AMY GOODMAN: Did you report that?
CHRIS HEDGES: Yes. And I think when we look now at Afghanistan, with the incident with Doug Struck, The Washington Post correspondent who was investigating civilian casualties from American bombing, he was stopped at gunpoint. He was threatened. And—
AMY GOODMAN: By?
CHRIS HEDGES: By the U.S. military. And—
AMY GOODMAN: And explain exactly what happened there.
CHRIS HEDGES: He was going into a town, and he was, at gunpoint, forced back and threatened. And—
AMY GOODMAN: And what was the rationale of the U.S. military?
CHRIS HEDGES: Well, at the time, according to Doug, who was there, there was no rationale. Later, the Pentagon of course said it was for his own security, which is always the line that they’re going to feed you to make sure you’re channeled into the reporting—channeled into the areas that they want you to be channeled into.
AMY GOODMAN: Didn’t they threaten to shoot him?
CHRIS HEDGES: Yes, yeah.
AMY GOODMAN: So they were going to shoot him for his own security.

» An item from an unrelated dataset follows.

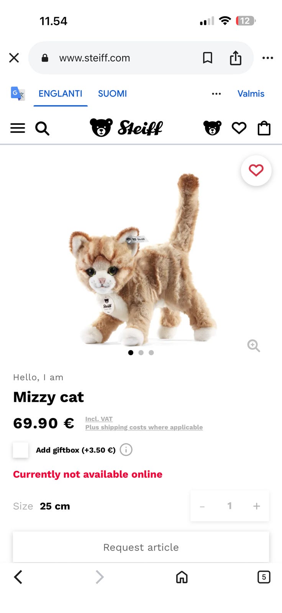Viewport: 282px width, 613px height.
Task: Open tab switcher showing 5 tabs
Action: pyautogui.click(x=264, y=577)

CHRIS HEDGES: Yeah. Well, the Pentagon’s version and Doug’s version, of course, are not surprisingly quite at odds. I’ll go with Doug’s. He was there, and he’s a great reporter. But I think it’s important to realize that this small percentage of reporters who will try and break free, who will try and get—give us an accurate picture of what’s going on, are going to come under tremendous pressure, perhaps even more pressure than those of us who were in the Persian Gulf War, because this is not a war in a desert. This is going to end up being a war in an urban area, with potentially large numbers of civilian casualties. So there—if it gets messy and dirty and goes wrong—and unfortunately there are a lot of ways this war can go wrong—there’s going to be a lot to cover up.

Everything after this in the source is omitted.